> [Text]:
________________________________________
Any time a strategic decision changes how the company is owned, governed or contractually bound — incorporation, fundraising, M&A, restructuring, shareholder agreements, or major commercial contracts. Earlier engagement always costs less than later remediation.

A notary (notaire) is a public officer who authenticates specific deeds (mainly real-estate transfers and certain family-law acts). A corporate lawyer (avocat) advises on strategy, negotiates and drafts company documents, and represents you in disputes. The two roles complement rather than overlap.

Yes — most of our clients are foreign suppliers, investors or holding entities. We bridge the gap between French law and your home jurisdiction's expectations and deliver everything bilingually.

The SAS (Société par Actions Simplifiée) is the default choice for most international structures: flexible governance, single shareholder allowed, no minimum capital, and works cleanly with foreign holding entities. We assess SARL, SA, SCI on the merits when the situation calls for it.
________________________________________
> [Material provided]:
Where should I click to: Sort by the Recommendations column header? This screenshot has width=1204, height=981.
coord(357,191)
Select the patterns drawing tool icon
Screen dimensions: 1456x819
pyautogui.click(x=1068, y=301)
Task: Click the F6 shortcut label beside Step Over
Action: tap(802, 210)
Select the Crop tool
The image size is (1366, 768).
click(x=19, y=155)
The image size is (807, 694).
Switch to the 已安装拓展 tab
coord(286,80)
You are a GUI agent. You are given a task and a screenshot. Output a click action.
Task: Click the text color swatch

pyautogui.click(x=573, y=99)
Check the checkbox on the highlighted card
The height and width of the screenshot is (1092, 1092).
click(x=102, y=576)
________________________________________
> [Task list]:
- A) List every company form named in the text on French corporate law.
- B) Go on with the text on French corporate law, starting after its last sentence.
The material has no role in this exercise.

> [Outputs in order]:
- A) SAS (Société par Actions Simplifiée), SARL, SA, SCI

- B)
Yes — communications with a French avocat are protected by the secret professionnel (Article 66-5 of the Law of 31 December 1971). This protection is broader than the common-law attorney-client privilege and applies to written and oral exchanges.

We work on fixed fees for clearly scoped engagements (incorporation, contract drafting, audits) and on monthly retainers for ongoing advisory. Hourly billing is the exception, not the default. You always know the cost before work starts.

Typical timeline is 2–3 weeks from KYC kick-off to RCS registration, assuming standard documentation. Holding-company structures, foreign-shareholder identification or in-kind contributions can extend this — we flag the gating items at the first meeting.

Absolutely. We routinely coordinate with your in-house counsel, expert-comptable or notaire — pragmatic collaboration is the norm, not the exception. We send them everything they need to do their part without duplicating work.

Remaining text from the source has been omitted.